◆ **DATASET CONTENT**:
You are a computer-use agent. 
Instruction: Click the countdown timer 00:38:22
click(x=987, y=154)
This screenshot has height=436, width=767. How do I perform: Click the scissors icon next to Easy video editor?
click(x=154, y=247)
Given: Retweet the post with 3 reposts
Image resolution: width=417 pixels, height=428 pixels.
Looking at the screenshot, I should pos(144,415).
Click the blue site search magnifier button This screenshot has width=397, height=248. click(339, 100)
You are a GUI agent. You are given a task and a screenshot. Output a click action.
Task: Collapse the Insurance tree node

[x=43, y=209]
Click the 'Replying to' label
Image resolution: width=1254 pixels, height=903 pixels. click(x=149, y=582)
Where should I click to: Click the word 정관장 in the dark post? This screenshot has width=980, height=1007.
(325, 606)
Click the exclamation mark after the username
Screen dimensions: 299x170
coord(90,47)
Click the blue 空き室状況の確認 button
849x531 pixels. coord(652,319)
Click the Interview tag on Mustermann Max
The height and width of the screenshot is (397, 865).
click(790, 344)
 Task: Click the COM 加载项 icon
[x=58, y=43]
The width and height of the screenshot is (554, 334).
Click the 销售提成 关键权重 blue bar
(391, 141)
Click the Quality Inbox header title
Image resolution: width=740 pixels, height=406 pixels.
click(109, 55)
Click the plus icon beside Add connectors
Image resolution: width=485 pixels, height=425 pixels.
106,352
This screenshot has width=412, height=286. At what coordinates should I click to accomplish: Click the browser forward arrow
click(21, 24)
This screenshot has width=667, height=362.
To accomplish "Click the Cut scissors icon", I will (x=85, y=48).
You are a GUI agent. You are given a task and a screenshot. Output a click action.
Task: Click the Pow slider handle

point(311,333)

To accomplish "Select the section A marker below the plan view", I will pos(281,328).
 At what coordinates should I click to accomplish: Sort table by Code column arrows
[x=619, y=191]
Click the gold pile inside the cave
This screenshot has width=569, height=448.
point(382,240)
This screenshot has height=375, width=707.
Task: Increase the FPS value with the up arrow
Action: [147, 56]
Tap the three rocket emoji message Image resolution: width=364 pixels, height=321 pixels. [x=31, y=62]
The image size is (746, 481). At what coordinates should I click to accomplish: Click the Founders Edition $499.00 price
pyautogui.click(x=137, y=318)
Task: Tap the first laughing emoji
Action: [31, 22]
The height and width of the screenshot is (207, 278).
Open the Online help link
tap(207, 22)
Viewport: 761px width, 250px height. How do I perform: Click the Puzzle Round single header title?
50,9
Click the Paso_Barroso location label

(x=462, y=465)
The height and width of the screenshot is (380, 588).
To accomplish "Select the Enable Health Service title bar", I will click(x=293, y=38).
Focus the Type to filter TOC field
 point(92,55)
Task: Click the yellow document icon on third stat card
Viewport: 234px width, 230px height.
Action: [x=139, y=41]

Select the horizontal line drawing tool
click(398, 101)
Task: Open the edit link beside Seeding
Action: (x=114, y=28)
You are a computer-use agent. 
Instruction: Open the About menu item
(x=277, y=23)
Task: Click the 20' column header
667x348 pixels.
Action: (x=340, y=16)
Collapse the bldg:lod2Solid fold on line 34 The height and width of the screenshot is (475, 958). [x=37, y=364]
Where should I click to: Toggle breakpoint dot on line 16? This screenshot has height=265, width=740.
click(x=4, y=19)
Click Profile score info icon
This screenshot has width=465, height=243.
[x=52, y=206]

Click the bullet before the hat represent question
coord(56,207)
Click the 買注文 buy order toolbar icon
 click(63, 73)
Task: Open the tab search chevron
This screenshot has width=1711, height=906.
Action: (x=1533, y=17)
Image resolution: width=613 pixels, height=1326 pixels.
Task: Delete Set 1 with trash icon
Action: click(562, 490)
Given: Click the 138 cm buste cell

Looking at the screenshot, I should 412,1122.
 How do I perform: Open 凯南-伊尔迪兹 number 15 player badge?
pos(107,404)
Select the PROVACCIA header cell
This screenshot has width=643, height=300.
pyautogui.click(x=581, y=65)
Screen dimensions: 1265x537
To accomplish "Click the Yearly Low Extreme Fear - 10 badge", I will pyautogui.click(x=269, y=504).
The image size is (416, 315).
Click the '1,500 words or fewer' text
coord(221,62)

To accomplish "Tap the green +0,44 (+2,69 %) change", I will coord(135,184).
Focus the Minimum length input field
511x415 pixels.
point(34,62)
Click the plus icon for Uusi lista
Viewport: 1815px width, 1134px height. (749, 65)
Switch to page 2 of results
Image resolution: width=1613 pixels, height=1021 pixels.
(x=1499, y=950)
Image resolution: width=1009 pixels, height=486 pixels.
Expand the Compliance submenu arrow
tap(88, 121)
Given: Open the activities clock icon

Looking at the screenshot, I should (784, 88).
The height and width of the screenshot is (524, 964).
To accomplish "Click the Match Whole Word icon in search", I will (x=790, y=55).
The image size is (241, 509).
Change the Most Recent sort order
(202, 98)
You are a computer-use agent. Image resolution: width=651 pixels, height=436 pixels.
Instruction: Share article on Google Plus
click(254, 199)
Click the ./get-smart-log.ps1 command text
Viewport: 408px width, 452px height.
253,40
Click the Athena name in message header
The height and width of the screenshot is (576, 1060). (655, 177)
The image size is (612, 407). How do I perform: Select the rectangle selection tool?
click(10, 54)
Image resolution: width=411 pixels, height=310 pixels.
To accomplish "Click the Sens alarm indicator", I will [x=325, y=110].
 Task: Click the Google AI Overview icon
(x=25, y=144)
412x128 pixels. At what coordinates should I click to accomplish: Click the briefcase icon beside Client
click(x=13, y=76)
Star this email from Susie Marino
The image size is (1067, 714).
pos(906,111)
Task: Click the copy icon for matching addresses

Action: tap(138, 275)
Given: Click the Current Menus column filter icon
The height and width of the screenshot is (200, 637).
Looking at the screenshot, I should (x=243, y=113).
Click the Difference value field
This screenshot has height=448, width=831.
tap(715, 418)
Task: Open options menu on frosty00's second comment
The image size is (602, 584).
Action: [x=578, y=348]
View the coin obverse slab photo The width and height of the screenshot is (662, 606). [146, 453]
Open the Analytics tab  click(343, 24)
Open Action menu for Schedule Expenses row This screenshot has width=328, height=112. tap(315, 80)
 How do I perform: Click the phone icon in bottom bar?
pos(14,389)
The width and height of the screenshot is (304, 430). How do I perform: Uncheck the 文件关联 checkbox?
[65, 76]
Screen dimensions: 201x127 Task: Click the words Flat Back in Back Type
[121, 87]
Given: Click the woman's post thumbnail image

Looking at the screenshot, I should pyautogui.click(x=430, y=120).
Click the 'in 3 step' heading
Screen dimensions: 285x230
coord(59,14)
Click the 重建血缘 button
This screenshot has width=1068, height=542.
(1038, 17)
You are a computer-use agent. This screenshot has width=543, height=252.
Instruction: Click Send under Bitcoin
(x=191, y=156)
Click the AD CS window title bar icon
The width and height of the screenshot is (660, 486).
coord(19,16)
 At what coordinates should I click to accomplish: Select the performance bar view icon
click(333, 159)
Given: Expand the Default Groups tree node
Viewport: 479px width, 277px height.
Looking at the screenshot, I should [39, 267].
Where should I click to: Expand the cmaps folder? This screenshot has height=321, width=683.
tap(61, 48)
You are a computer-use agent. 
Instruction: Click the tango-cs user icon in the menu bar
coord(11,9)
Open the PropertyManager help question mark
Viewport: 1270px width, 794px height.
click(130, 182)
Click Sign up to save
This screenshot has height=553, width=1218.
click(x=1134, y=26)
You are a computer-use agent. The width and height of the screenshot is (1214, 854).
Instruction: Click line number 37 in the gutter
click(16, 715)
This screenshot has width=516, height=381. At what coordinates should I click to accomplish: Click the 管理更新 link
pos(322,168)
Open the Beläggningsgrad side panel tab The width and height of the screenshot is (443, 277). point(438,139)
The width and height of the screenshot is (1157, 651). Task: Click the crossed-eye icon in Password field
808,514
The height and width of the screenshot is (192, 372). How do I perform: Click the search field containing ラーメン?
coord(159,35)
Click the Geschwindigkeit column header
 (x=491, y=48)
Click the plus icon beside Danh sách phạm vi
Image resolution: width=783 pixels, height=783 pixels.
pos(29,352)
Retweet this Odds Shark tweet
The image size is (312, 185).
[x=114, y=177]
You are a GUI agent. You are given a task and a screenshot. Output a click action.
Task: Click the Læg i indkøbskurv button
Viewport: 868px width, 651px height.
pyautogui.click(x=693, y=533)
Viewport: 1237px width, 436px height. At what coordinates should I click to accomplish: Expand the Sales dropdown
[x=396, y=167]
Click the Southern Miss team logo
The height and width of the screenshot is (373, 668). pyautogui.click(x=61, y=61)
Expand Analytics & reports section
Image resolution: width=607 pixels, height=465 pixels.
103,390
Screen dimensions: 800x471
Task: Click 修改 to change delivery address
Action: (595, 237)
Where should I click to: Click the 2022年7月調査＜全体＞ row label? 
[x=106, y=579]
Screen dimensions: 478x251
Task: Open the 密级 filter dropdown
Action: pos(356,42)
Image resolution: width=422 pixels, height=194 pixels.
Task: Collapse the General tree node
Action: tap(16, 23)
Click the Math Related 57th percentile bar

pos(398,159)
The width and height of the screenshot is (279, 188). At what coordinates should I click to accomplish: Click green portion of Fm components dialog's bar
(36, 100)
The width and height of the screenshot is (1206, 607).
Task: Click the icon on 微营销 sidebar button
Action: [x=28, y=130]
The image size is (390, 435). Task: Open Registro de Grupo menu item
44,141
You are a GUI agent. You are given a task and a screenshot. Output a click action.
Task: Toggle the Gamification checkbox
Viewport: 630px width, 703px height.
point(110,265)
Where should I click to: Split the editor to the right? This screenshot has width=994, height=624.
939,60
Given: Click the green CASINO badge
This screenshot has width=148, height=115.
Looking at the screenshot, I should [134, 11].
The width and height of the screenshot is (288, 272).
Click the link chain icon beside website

◆ **DESCRIPTION OF THE TASK**: Only the lines that hold the word "will" are wanted; each should be pulled from the records.

◆ **SOLUTION FOR THIS EXERCISE**:
To accomplish "Click the Cut scissors icon", I will (x=85, y=48).
To accomplish "Select the section A marker below the plan view", I will pos(281,328).
To accomplish "Select the Enable Health Service title bar", I will click(x=293, y=38).
To accomplish "Click the Yearly Low Extreme Fear - 10 badge", I will pyautogui.click(x=269, y=504).
To accomplish "Tap the green +0,44 (+2,69 %) change", I will coord(135,184).
To accomplish "Click the Match Whole Word icon in search", I will (x=790, y=55).
To accomplish "Click the Sens alarm indicator", I will [x=325, y=110].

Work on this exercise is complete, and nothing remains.